2. RIC: Everything I could say about RIC has already been said. One of my favorite interview days. If you choose the categorical year you can complete 3 intpatient rehab months and give yourself an extra 3 months of elective as a PGY2. Tons of elective time. Didactics at noon conference daily. Infrequent call (every 2-3 weeks as pgy2). New hospital in 2016. Not as Msk/sports focused as UW.

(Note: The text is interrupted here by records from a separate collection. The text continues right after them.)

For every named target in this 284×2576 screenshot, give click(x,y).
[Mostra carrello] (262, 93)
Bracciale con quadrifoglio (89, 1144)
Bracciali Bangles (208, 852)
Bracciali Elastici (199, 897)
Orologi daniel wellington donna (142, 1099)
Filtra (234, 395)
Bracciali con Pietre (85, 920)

3. Stanford: Did my first away rotation hear (great rotation with 1 week experiences on Polytrauma @ VA, TBI @ VA, SCI @ Santa Clara Valley, Sports/MSK @ Stanford). Great way to get experience in everything. I absolutely loved my month in Palo Alto and I hope I can get a job there post-residency. Stanford's attendings were very young, friendly, and all great teachers (many of them trained at either Stanford, Harvard, and UW). MSK program is improving rapidly. The only reason I ranked UW/RIC higher was due to better resident placement in fellowships. Honestly, I would have been ecstatic to have dropped down to Stanford on my rank list (and was almost hoping I would). Weakness: lots of driving.
4. Spaulding: My 2nd away rotation. The residents here are crazy smart (noticeable from day 1 of didactics), but not as welcoming/social as those at most other programs (to be fair this is a generalization, there were some very outgoing and friendly people there too). Their new hospital is amazing (easily the nicest facilities of any program I saw, even more than RIC). VERY strong emphasis on doing research and reading journal articles, with assigned advisor and mentor.
5. Cornell Columbia: Good variety of exposure to inpatient/outpt including cancer rehab at sloan kettering. Brand new sports med program and fellowship under Chris Visco. Great hospital rotations (sloan K, Columbia, NYP, HSS). Weaknesses: Very little SCI and Lots of call (For example, even on outpatient rotations you have to take 1.5 overnight calls per week, including every Sunday as a PGY2). Although NYC is very expensive, the subsidized housing was actually better than expected.
6. Kessler: I wanted to like this program. My fiance is from northern NJ and it would've been very convenient to live close to her family. Yet this was the poorest interview day by far. First, I didn't like the elitist attitude which I got from everyone there (more-so than at spaulding), especially given the fact that I had interviewed at RIC two days earlier and not once did they mention their #1 ranking. Second, we never met or heard anything from the program chair (Dr. Foye, albeit he is the "interim" chair). Third, I only met two residents at their program and both seemed a bit off to me. No other program made it this hard to actually meet and spend time with their current residents (although they did encourage 2nd looks, but one was enough for me). Positives: Board review course
7. UVA: Applied here after hearing great things about their MSK program from multiple mentors. Everything I heard was true (plenty of experience with UVA athletics under Dr. Wilder, 300-400 EMGs) but the program was small (4 positions per class) and weak in inpatient SCI/TBI (although SCI will likely improve with a new attending Dr. Smith from Mayo).
8. Carolinas
9. Tufts
Feel free to message me with any questions you might have.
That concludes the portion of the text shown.